ただし、同じ私立大学でも、地方と都市部では後者のほうが給与は高く設定されていることが多いです。

なお、国公立大学の大学教授は「みなし公務員」の身分となり、公務員に近い待遇で、安定した働き方ができます。

大学教授全体の平均年収は1000万円を超えますが、どのような大学に勤務する場合も、教授になれる人はごくわずかです。

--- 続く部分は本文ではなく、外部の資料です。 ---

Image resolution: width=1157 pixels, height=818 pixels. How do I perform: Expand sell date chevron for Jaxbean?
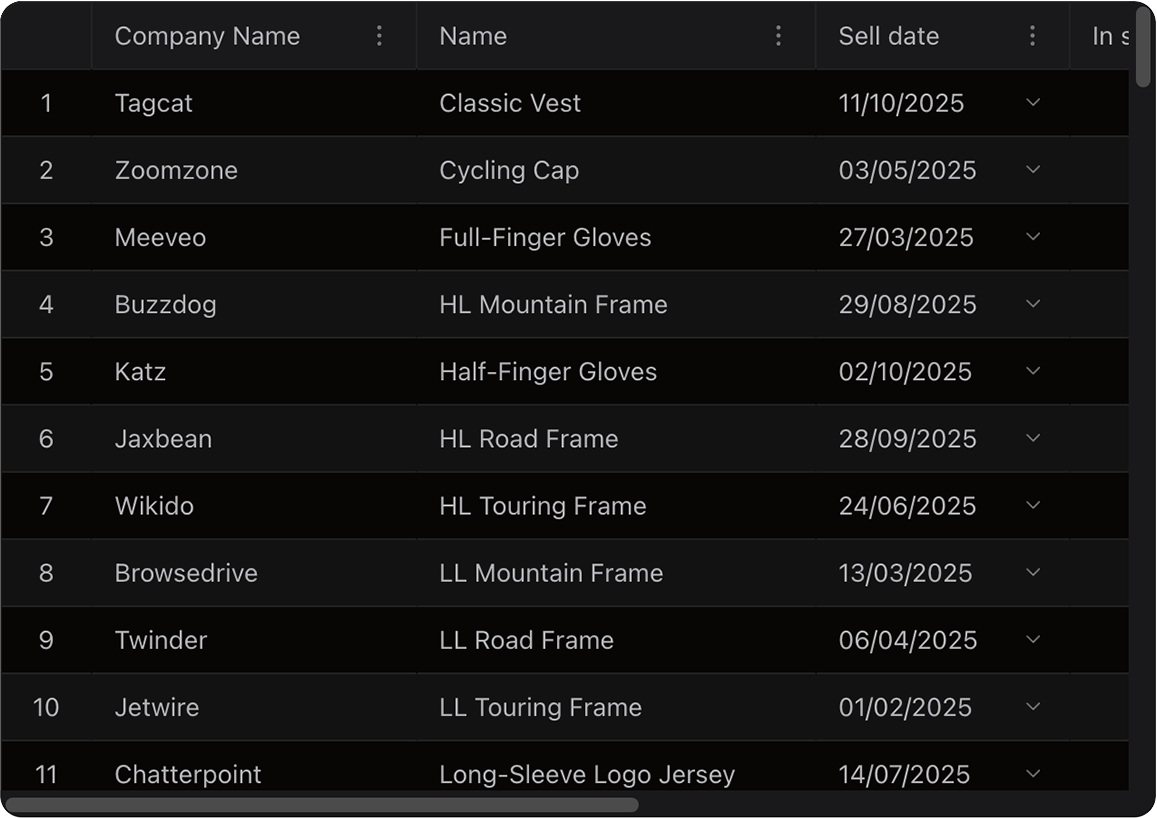(1033, 438)
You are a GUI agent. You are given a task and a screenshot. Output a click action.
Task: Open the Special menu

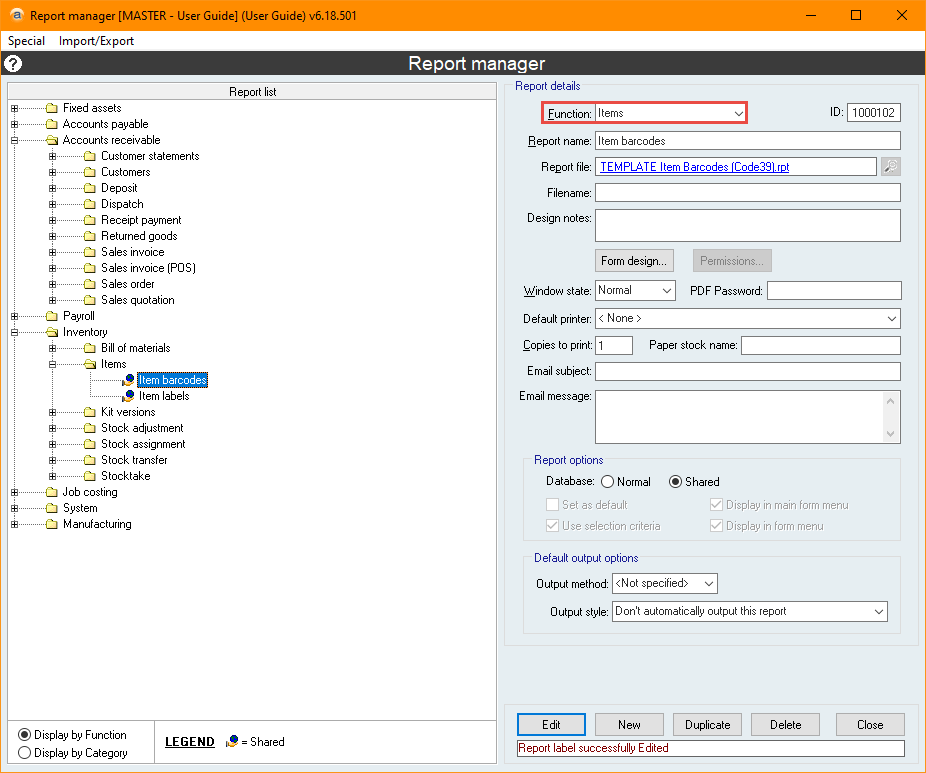click(27, 41)
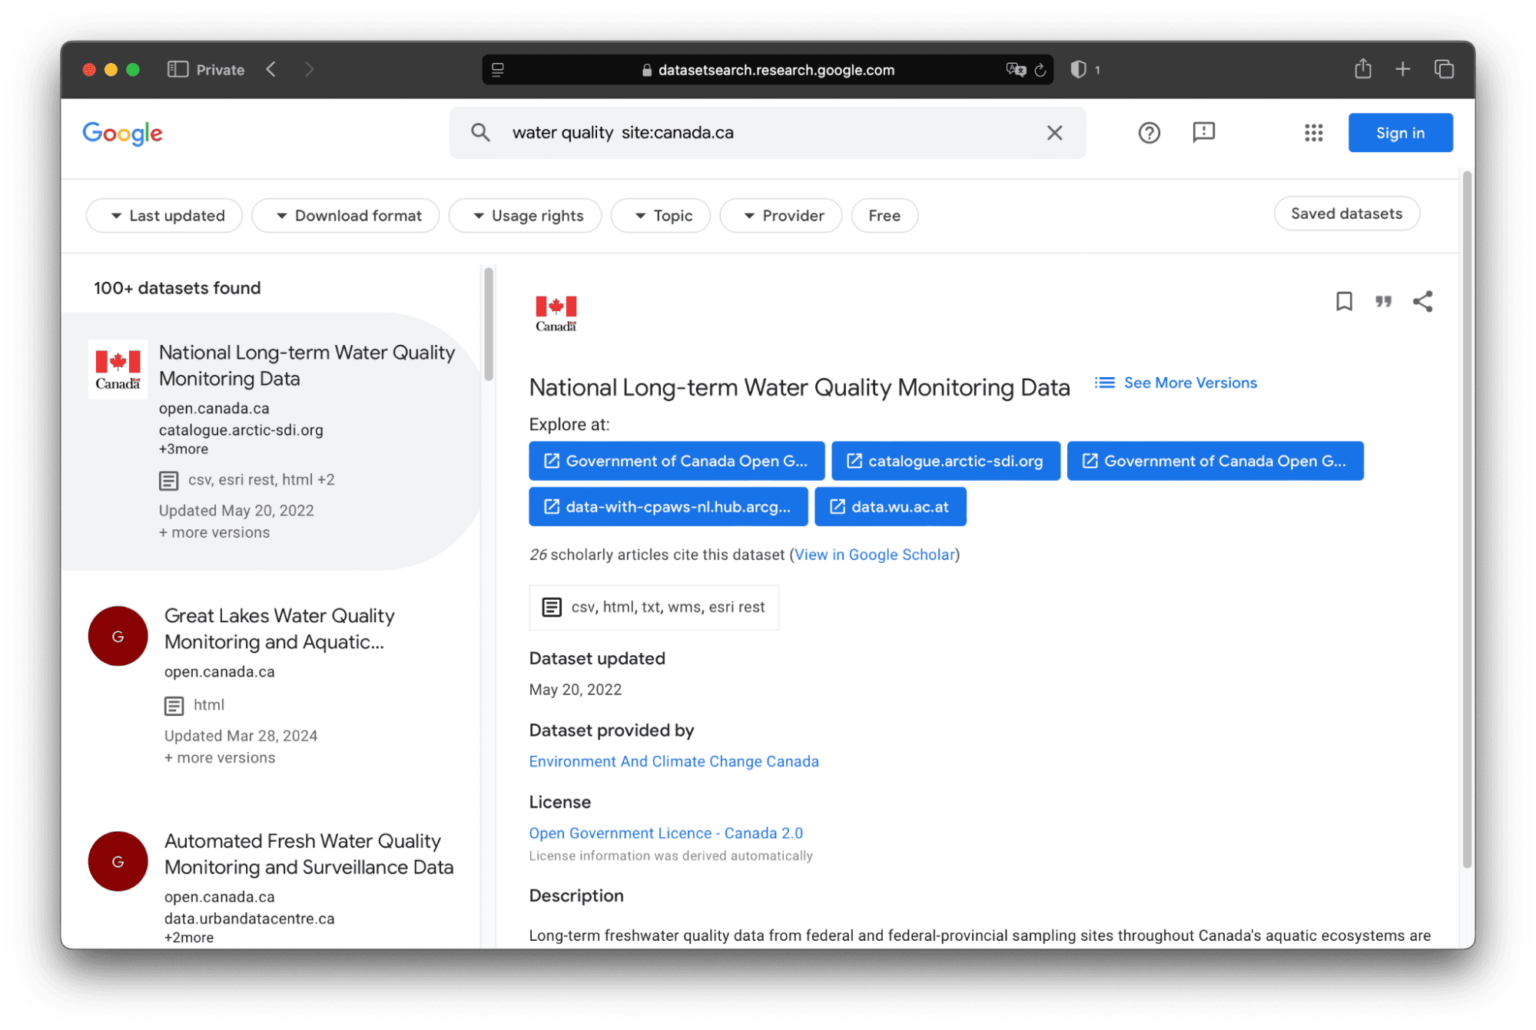Clear the search query with X icon

pos(1054,133)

その下のポジションである「講師」や「准教授」を長年続けていても、すべての人が教授になれるとは限りません。

賃金構造基本統計調査

大学教授の平均年収_2019

厚生労働省の令和元年度 賃金構造基本統計調査によると、大学教育職の平均給与は以下のとおりです。平均年齢が高いこと、超過労働時間が少ないことが特徴です。

✅ 大学教授・准教授・講師の平均年収
<大学教授>
・平均年齢:57.7歳
・勤続年数:16.3年
・労働時間:154時間/月
・超過労働:1時間/月
・月額給与:669,500円
・年間賞与:2,972,200円
・平均年収:11,006,200円

<大学准教授>
・平均年齢:47.8歳
・勤続年数:10.8年
・労働時間:155時間/月
・超過労働:1時間/月
・月額給与:542,900円
・年間賞与:2,208,800円
・平均年収:8,723,600円

<大学講師>
・平均年齢:43.7歳
・勤続年数:7.6年
・労働時間:154時間/月
・超過労働:2時間/月
・月額給与:473,000円
・年間賞与:1,513,400円
・平均年収:7,189,400円

大学教授の平均年収は、男女ともに1000万円を超えています。

男性のほうが女性よりも約90万円高い数値を示していますが、民間会社員の平均年収(約436万円:令和元年分民間給与実態統計調査)と比較すると、2倍以上の年収が見込める職業です。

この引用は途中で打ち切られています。